— Your assignment —
What the answer must hold is the line containing "Click the Search here input box" and all lines after it through the end of the listing, copied exactly, with pictures left out.
"""
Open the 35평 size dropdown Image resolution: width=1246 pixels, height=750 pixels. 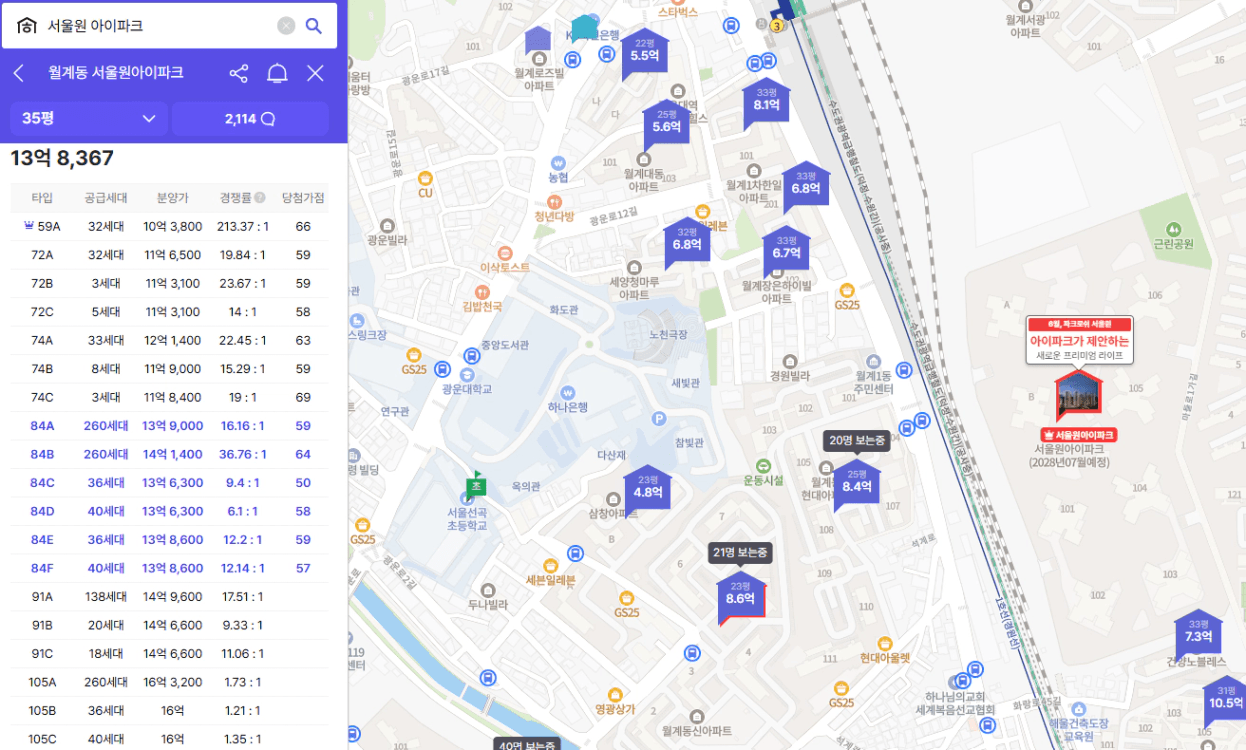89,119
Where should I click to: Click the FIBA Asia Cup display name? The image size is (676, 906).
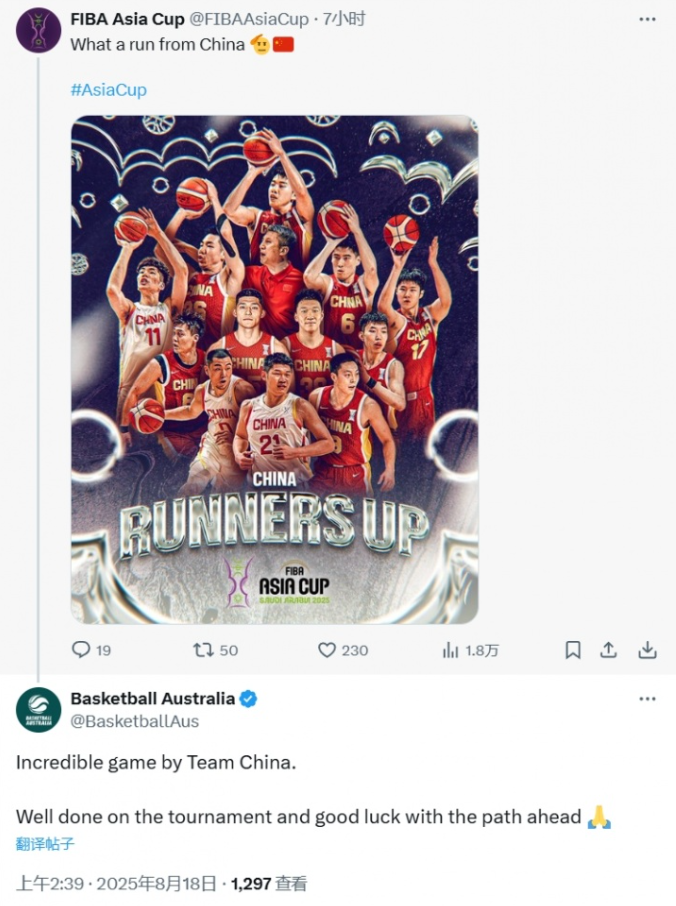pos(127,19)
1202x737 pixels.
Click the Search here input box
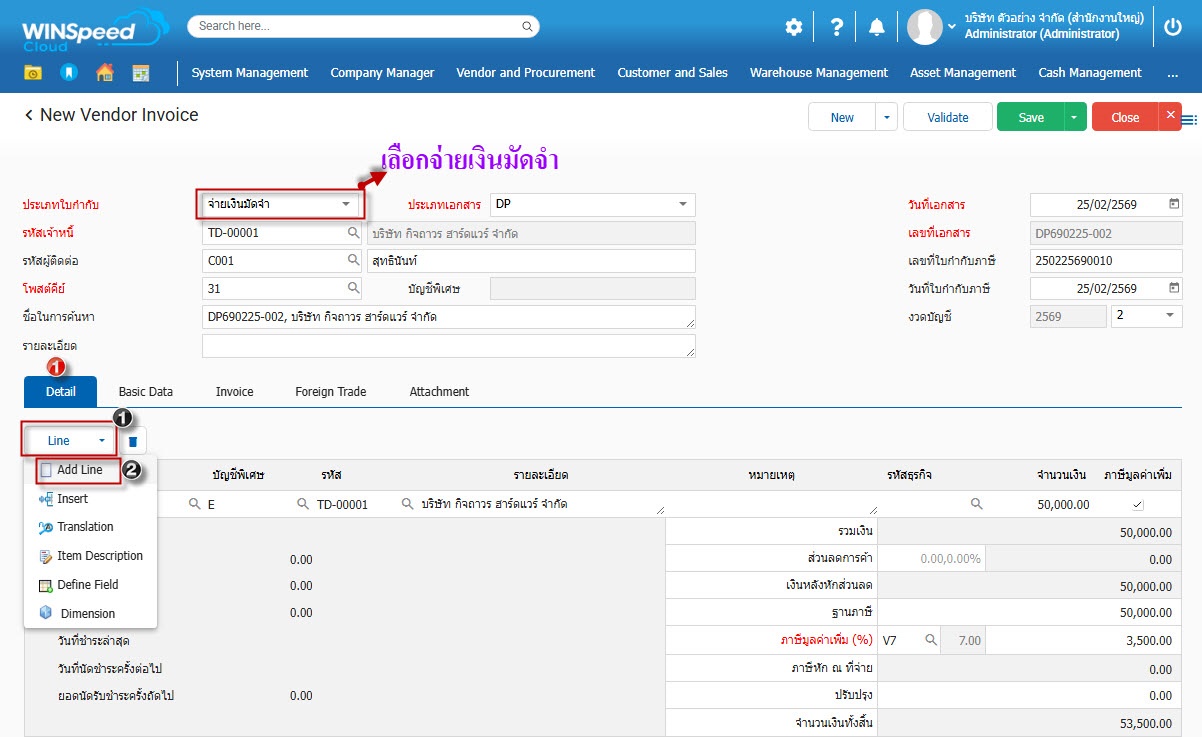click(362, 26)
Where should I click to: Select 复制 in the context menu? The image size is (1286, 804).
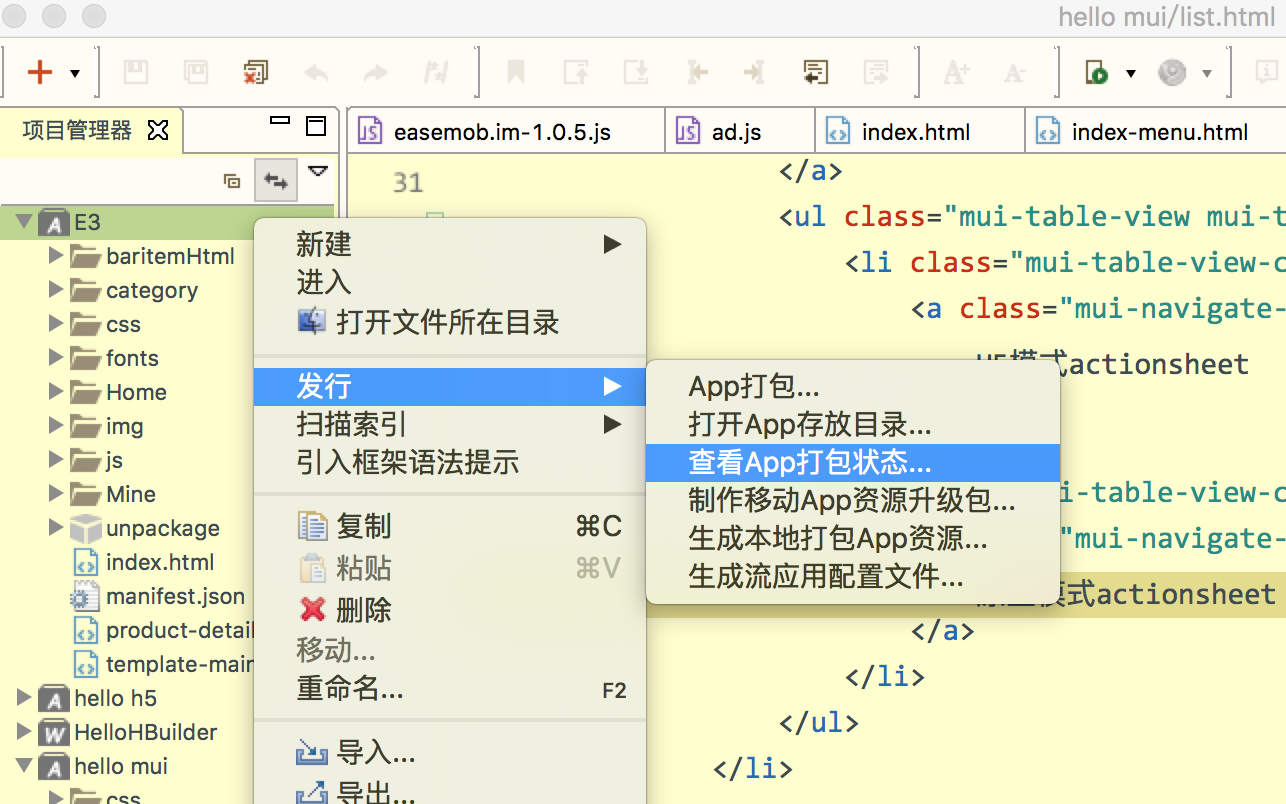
"""
— Task response —
Click the Search here input box
click(362, 26)
Where should I click to: Select 复制 in the context menu? The image size is (1286, 804).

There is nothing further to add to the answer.